I am parsing this URL to get links from one of the boxes with infinite scroll. Here is mo code for sending the requests for the website to get next 10 links:
import requests
from bs4 import BeautifulSoup
import urllib2
import urllib
import extraction
import json
from json2html import *
baseUrl = 'http://www.marketwatch.com/news/headline/getheadlines'
parameters2 = {
'ticker':'XOM',
'countryCode':'US',
'docType':'2007',
'sequence':'6e09aca3-7207-446e-bb8a-db1a4ea6545c',
'messageNumber':'1830',
'count':'10',
'channelName':'',
'topic':' ',
'_':'1479539628362'}
html2 = requests.get(baseUrl, params = parameters2)
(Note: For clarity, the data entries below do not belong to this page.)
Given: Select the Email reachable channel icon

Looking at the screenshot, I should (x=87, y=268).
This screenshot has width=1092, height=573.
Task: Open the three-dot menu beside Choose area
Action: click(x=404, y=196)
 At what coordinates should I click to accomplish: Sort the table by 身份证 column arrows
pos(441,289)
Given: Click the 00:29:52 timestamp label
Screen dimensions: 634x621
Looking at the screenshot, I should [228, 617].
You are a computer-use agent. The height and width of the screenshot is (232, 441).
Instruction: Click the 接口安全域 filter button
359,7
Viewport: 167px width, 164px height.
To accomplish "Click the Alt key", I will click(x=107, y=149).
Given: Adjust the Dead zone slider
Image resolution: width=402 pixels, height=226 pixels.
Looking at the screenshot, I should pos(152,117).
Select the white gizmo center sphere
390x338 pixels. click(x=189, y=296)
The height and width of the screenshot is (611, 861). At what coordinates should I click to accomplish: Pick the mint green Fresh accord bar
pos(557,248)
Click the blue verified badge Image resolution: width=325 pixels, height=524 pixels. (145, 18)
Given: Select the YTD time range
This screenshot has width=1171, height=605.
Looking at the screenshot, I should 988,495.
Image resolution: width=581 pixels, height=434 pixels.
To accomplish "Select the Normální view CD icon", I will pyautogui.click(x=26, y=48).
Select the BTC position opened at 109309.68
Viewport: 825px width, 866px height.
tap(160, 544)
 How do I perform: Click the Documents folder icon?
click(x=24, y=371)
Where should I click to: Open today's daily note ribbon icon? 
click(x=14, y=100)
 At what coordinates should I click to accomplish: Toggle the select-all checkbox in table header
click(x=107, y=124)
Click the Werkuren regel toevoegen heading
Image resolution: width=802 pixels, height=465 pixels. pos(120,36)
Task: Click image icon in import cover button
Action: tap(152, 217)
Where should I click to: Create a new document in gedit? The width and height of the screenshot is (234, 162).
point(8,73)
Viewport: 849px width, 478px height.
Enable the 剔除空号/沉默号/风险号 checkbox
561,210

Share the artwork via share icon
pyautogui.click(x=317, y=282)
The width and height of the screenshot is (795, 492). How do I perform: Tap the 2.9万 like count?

html3 = json.loads(html2.text) # array of size 10
In the corresponding HTML , there is an element like:
<li class="loading">Loading more headlines...</li>
that tells there are more items to be loaded by scrolling dowwn , but I don't know how to use json file to write a loop to gets more links. My first try was to use Beautiful Soup and to write the following code to get links and ids :
url = 'http://www.marketwatch.com/investing/stock/xom'
r = urllib.urlopen(url).read()
soup = BeautifulSoup(r, 'lxml')
pressReleaseBox = soup.find('div', attrs={'id':'prheadlines'})
and then check if there is more link to scrape, get the next json file:
loadingMore = pressReleaseBox.find('li',attrs={'class':'loading'})
while loadingMore != None:
# get the links from json file and load more links
I don't know hot to implement the comment part. do you have any idea about it? I am not obliged to use BeautifulSoup, and any other working library will be fine.